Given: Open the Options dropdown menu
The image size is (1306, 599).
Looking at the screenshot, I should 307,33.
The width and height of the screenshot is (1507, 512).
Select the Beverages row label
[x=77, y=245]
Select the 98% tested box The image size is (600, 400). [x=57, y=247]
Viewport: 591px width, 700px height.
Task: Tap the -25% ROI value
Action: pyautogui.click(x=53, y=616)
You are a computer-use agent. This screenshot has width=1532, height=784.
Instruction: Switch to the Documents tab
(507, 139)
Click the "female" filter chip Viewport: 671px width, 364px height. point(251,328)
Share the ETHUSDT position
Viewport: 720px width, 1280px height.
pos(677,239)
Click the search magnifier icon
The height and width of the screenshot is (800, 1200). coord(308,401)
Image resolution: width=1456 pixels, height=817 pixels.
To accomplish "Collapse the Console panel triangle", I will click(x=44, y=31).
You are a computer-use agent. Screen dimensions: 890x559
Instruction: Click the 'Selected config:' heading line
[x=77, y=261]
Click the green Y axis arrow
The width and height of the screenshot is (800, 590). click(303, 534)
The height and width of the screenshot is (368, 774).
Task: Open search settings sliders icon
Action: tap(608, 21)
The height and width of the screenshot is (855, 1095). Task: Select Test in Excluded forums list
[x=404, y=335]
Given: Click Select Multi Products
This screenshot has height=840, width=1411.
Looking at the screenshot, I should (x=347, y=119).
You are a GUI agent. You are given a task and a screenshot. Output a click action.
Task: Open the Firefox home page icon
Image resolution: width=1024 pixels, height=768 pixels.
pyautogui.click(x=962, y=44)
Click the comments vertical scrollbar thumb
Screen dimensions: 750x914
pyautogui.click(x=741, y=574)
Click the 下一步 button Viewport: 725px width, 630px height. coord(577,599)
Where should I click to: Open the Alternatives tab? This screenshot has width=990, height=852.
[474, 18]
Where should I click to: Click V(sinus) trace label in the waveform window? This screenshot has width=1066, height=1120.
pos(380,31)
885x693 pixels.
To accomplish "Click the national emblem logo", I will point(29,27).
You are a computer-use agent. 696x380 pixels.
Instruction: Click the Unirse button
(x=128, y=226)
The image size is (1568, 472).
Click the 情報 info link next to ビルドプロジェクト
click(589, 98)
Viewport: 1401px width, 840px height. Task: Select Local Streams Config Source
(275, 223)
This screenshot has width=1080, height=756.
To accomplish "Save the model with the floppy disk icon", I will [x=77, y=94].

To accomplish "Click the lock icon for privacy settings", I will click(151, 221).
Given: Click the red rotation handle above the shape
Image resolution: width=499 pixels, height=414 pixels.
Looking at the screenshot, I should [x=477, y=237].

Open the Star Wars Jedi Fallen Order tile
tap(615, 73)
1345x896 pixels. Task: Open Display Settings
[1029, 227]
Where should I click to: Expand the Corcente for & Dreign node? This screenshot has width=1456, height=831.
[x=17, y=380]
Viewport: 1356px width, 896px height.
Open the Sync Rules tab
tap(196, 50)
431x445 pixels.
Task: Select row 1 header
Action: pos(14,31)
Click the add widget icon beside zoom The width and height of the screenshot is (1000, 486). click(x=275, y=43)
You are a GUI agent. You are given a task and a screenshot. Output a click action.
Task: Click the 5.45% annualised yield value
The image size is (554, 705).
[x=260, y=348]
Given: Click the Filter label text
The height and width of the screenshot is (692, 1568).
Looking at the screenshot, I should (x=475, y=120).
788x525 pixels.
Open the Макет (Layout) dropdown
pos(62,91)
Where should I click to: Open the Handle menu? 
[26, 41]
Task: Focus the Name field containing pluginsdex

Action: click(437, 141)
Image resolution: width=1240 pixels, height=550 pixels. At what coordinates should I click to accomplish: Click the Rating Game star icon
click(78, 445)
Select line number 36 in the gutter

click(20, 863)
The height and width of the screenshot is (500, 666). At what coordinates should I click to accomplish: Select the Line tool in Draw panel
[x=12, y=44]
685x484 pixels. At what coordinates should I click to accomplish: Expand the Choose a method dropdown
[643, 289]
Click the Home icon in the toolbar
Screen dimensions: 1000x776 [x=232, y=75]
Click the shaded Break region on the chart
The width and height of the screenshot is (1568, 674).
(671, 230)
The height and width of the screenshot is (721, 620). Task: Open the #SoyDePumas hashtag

▶ **Exercice écrit**:
Pouvez-vous recopier toutes les lignes ci-dessus en substituant « Directive » à « Instruction » à chaque occurrence, sans rien modifier d'autre ?

▶ **Corrigé**:
Given: Open the Options dropdown menu
The image size is (1306, 599).
Looking at the screenshot, I should 307,33.
The width and height of the screenshot is (1507, 512).
Select the Beverages row label
[x=77, y=245]
Select the 98% tested box The image size is (600, 400). [x=57, y=247]
Viewport: 591px width, 700px height.
Task: Tap the -25% ROI value
Action: pyautogui.click(x=53, y=616)
You are a computer-use agent. This screenshot has width=1532, height=784.
Directive: Switch to the Documents tab
(507, 139)
Click the "female" filter chip Viewport: 671px width, 364px height. point(251,328)
Share the ETHUSDT position
Viewport: 720px width, 1280px height.
pos(677,239)
Click the search magnifier icon
The height and width of the screenshot is (800, 1200). coord(308,401)
Image resolution: width=1456 pixels, height=817 pixels.
To accomplish "Collapse the Console panel triangle", I will click(x=44, y=31).
You are a computer-use agent. Screen dimensions: 890x559
Directive: Click the 'Selected config:' heading line
[x=77, y=261]
Click the green Y axis arrow
The width and height of the screenshot is (800, 590). click(303, 534)
The height and width of the screenshot is (368, 774).
Task: Open search settings sliders icon
Action: tap(608, 21)
The height and width of the screenshot is (855, 1095). Task: Select Test in Excluded forums list
[x=404, y=335]
Given: Click Select Multi Products
This screenshot has height=840, width=1411.
Looking at the screenshot, I should (x=347, y=119).
You are a GUI agent. You are given a task and a screenshot. Output a click action.
Task: Open the Firefox home page icon
Image resolution: width=1024 pixels, height=768 pixels.
pyautogui.click(x=962, y=44)
Click the comments vertical scrollbar thumb
Screen dimensions: 750x914
pyautogui.click(x=741, y=574)
Click the 下一步 button Viewport: 725px width, 630px height. coord(577,599)
Where should I click to: Open the Alternatives tab? This screenshot has width=990, height=852.
[474, 18]
Where should I click to: Click V(sinus) trace label in the waveform window? This screenshot has width=1066, height=1120.
pos(380,31)
885x693 pixels.
To accomplish "Click the national emblem logo", I will point(29,27).
You are a computer-use agent. 696x380 pixels.
Directive: Click the Unirse button
(x=128, y=226)
The image size is (1568, 472).
Click the 情報 info link next to ビルドプロジェクト
click(589, 98)
Viewport: 1401px width, 840px height. Task: Select Local Streams Config Source
(275, 223)
This screenshot has width=1080, height=756.
To accomplish "Save the model with the floppy disk icon", I will [x=77, y=94].

To accomplish "Click the lock icon for privacy settings", I will click(151, 221).
Given: Click the red rotation handle above the shape
Image resolution: width=499 pixels, height=414 pixels.
Looking at the screenshot, I should [x=477, y=237].

Open the Star Wars Jedi Fallen Order tile
tap(615, 73)
1345x896 pixels. Task: Open Display Settings
[1029, 227]
Where should I click to: Expand the Corcente for & Dreign node? This screenshot has width=1456, height=831.
[x=17, y=380]
Viewport: 1356px width, 896px height.
Open the Sync Rules tab
tap(196, 50)
431x445 pixels.
Task: Select row 1 header
Action: pos(14,31)
Click the add widget icon beside zoom The width and height of the screenshot is (1000, 486). click(x=275, y=43)
You are a GUI agent. You are given a task and a screenshot. Output a click action.
Task: Click the 5.45% annualised yield value
The image size is (554, 705).
[x=260, y=348]
Given: Click the Filter label text
The height and width of the screenshot is (692, 1568).
Looking at the screenshot, I should (x=475, y=120).
788x525 pixels.
Open the Макет (Layout) dropdown
pos(62,91)
Where should I click to: Open the Handle menu? 
[26, 41]
Task: Focus the Name field containing pluginsdex

Action: click(437, 141)
Image resolution: width=1240 pixels, height=550 pixels. At what coordinates should I click to accomplish: Click the Rating Game star icon
click(78, 445)
Select line number 36 in the gutter

click(20, 863)
The height and width of the screenshot is (500, 666). At what coordinates should I click to accomplish: Select the Line tool in Draw panel
[x=12, y=44]
685x484 pixels. At what coordinates should I click to accomplish: Expand the Choose a method dropdown
[643, 289]
Click the Home icon in the toolbar
Screen dimensions: 1000x776 [x=232, y=75]
Click the shaded Break region on the chart
The width and height of the screenshot is (1568, 674).
(671, 230)
The height and width of the screenshot is (721, 620). Task: Open the #SoyDePumas hashtag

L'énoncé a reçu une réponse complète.